── Given data

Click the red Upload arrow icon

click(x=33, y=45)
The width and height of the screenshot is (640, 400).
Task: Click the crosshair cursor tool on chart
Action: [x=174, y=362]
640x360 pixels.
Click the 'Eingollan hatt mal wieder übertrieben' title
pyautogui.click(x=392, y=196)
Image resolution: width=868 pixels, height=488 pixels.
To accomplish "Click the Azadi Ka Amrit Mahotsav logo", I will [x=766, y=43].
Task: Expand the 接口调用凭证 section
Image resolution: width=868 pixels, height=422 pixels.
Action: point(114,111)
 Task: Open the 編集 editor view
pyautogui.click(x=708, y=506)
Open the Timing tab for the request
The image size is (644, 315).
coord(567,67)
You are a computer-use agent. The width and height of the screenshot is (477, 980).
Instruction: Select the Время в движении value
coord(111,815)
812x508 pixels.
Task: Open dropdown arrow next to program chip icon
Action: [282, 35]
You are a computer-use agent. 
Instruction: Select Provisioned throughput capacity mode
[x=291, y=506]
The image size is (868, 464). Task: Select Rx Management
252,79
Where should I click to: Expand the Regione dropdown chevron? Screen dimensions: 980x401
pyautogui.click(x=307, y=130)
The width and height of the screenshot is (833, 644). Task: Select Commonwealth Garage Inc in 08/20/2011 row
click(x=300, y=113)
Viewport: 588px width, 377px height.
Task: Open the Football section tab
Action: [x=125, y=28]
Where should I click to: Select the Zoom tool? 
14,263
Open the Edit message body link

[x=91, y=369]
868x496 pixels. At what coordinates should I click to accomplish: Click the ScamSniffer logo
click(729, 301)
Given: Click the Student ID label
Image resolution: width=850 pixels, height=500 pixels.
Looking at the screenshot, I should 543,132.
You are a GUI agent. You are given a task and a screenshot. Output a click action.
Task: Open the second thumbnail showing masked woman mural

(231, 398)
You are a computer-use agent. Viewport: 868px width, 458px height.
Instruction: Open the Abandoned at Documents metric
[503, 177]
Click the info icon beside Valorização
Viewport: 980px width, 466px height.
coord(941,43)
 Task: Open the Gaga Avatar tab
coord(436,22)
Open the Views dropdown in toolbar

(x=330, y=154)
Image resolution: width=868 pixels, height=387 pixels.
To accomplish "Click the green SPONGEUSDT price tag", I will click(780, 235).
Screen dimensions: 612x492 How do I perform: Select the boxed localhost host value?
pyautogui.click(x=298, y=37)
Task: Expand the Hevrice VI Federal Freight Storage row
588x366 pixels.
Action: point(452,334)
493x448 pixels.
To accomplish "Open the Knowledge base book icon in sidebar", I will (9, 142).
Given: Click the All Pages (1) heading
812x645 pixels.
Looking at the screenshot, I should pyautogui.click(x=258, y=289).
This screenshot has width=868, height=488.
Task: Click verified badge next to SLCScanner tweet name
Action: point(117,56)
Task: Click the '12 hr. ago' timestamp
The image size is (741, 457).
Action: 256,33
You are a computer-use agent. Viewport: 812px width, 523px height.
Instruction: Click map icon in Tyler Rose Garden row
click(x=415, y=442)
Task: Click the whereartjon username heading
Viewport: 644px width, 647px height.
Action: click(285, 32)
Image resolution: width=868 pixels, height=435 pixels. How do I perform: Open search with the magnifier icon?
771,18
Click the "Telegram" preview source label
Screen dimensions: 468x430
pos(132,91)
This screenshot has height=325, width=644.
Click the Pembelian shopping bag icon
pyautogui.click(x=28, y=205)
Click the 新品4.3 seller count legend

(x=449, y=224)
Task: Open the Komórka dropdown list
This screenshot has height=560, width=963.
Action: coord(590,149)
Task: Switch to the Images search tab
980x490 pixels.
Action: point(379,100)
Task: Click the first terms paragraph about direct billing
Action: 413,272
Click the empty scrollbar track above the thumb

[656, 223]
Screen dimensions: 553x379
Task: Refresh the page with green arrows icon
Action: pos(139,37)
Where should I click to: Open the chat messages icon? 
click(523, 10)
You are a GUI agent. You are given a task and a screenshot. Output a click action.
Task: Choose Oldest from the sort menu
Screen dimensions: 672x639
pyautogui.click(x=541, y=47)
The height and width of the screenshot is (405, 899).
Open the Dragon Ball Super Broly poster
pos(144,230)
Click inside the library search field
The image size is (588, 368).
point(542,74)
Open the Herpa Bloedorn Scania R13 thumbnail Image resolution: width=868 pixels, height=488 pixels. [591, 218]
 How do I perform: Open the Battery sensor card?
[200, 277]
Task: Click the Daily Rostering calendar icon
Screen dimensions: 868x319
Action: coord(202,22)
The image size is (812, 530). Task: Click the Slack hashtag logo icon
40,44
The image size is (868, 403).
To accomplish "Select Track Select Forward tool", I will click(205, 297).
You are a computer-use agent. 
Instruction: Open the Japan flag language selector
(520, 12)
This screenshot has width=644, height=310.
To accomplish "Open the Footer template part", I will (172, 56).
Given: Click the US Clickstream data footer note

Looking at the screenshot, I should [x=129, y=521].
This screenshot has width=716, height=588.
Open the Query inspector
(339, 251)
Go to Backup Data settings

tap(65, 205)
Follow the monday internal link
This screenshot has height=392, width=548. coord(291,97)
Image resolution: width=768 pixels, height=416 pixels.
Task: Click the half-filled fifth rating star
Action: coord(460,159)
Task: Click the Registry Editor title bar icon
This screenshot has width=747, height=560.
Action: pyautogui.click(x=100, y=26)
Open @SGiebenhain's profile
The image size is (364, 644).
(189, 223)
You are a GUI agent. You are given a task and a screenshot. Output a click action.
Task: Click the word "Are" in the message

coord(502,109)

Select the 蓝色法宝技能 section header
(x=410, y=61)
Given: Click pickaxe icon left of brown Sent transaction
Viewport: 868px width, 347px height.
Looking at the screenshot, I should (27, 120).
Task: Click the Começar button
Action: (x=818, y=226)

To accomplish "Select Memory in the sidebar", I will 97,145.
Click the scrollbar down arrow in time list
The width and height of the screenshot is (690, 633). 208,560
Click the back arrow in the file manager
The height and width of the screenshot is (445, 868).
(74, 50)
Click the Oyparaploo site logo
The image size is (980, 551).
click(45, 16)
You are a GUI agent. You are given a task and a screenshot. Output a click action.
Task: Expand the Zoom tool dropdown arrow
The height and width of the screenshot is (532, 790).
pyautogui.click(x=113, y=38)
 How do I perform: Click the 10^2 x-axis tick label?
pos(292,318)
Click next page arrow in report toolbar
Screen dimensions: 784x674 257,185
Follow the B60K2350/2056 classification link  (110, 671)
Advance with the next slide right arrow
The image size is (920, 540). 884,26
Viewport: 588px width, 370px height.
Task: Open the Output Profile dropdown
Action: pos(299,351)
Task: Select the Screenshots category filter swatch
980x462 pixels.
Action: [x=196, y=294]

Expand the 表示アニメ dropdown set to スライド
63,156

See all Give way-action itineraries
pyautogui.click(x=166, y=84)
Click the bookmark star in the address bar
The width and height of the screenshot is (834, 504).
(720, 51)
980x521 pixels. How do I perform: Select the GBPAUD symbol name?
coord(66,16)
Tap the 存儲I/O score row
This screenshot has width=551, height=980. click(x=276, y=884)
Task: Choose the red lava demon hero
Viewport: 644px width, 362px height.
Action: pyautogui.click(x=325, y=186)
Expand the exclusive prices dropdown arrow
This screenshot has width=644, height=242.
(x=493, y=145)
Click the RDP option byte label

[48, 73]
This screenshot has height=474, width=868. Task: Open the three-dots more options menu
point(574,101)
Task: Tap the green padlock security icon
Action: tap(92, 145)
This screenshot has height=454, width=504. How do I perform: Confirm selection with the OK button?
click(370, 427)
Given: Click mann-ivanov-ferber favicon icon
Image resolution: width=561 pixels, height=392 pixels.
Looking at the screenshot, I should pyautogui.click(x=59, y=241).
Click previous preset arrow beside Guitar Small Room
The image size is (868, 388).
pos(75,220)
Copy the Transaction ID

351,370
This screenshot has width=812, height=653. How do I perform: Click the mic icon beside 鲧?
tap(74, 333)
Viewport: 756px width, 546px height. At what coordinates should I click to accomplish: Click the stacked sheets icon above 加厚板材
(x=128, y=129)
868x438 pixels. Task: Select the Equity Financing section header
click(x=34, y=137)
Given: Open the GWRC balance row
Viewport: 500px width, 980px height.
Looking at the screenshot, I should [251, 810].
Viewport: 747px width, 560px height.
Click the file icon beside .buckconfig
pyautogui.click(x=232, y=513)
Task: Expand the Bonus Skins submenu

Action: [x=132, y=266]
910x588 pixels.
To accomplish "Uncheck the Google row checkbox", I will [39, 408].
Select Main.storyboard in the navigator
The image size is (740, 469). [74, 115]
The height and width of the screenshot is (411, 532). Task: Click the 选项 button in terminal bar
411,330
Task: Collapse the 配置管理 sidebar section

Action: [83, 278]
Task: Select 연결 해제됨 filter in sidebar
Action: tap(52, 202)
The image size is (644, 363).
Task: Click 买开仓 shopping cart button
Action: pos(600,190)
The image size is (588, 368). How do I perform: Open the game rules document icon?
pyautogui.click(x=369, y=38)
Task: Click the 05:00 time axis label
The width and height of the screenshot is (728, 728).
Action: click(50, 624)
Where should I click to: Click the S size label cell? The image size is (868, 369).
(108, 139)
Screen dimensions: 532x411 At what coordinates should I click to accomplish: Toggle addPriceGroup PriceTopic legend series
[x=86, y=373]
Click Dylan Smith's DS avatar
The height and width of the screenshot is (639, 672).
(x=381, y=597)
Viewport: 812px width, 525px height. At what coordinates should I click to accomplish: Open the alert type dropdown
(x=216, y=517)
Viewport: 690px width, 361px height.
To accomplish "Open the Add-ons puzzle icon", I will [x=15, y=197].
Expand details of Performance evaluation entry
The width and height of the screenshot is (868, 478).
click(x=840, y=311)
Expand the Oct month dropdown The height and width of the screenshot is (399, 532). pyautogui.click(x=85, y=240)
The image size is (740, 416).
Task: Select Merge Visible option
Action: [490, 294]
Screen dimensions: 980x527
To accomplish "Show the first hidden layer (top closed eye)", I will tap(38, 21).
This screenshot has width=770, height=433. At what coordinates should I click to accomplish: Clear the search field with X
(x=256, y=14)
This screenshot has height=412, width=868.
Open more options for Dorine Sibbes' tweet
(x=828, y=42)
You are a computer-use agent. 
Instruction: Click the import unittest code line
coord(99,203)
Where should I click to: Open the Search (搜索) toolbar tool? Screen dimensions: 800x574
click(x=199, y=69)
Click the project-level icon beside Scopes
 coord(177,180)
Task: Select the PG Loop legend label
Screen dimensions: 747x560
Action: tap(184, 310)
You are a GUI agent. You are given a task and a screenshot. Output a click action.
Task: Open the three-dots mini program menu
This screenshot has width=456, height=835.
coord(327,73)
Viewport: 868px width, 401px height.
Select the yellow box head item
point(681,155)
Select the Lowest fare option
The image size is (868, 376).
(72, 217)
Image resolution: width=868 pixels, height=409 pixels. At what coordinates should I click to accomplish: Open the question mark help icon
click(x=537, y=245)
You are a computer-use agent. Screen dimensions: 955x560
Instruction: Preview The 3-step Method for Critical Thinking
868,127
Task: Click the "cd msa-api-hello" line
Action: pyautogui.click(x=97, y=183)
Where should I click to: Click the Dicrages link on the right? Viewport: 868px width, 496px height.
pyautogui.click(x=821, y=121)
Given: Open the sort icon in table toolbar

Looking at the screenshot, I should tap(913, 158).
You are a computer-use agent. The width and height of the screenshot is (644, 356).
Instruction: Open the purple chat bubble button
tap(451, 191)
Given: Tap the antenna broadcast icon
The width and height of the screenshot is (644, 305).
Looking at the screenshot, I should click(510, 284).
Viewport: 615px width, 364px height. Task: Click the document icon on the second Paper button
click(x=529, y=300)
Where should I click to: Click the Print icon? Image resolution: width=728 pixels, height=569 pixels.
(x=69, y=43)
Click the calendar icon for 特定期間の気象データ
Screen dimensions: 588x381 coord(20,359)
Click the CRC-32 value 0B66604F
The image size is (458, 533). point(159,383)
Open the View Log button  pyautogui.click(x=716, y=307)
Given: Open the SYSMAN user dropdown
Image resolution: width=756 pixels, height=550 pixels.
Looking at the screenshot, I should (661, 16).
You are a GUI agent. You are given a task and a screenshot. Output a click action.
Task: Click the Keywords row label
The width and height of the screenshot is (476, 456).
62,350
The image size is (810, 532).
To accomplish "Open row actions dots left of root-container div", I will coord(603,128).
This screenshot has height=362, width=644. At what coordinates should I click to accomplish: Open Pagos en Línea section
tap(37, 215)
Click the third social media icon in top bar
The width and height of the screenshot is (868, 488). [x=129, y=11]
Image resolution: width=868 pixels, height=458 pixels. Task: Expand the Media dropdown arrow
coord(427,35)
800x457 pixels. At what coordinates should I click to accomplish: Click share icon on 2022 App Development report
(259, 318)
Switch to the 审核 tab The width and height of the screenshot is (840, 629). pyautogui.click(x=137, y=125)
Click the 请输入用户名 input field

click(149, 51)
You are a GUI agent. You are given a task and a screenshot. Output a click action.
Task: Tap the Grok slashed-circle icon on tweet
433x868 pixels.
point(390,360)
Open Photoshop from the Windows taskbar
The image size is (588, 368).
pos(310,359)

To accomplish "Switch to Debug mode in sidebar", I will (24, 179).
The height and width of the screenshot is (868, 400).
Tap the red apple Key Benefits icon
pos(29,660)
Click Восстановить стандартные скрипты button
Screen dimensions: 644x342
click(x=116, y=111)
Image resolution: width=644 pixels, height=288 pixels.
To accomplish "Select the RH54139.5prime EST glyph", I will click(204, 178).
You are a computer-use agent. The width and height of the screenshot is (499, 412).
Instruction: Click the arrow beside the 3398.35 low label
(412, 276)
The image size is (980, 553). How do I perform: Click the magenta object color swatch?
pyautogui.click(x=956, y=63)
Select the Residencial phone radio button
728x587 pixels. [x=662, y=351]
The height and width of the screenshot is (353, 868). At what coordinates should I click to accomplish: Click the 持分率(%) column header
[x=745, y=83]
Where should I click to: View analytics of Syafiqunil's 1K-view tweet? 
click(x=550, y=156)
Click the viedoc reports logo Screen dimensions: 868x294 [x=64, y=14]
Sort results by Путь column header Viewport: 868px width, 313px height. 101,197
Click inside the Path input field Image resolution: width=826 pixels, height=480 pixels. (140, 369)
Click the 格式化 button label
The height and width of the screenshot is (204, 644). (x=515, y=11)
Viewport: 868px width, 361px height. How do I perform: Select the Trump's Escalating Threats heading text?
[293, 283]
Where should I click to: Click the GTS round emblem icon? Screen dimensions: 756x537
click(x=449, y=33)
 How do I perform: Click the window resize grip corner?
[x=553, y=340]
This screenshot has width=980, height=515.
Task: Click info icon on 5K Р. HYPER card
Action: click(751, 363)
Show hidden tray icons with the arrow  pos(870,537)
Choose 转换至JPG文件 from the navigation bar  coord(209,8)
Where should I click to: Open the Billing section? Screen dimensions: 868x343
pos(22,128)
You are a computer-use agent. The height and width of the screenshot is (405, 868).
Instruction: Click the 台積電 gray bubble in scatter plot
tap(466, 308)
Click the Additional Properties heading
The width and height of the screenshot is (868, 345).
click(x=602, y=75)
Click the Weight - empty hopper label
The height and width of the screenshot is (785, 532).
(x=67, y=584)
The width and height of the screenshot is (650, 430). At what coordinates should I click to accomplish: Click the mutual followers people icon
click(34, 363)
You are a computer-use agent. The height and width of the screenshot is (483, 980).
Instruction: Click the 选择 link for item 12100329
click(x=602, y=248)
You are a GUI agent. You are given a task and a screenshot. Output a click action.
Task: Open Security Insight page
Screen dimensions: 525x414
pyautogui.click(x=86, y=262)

────

The task –
Please return the lines above that run from the line containing "Where should I click to: Select" to the line containing "You are a computer-use agent. Viewport: 868px", inclusive, exactly and with no other lines.

Expected output –
Where should I click to: Select the Zoom tool? 
14,263
Open the Edit message body link

[x=91, y=369]
868x496 pixels. At what coordinates should I click to accomplish: Click the ScamSniffer logo
click(729, 301)
Given: Click the Student ID label
Image resolution: width=850 pixels, height=500 pixels.
Looking at the screenshot, I should 543,132.
You are a GUI agent. You are given a task and a screenshot. Output a click action.
Task: Open the second thumbnail showing masked woman mural

(231, 398)
You are a computer-use agent. Viewport: 868px width, 458px height.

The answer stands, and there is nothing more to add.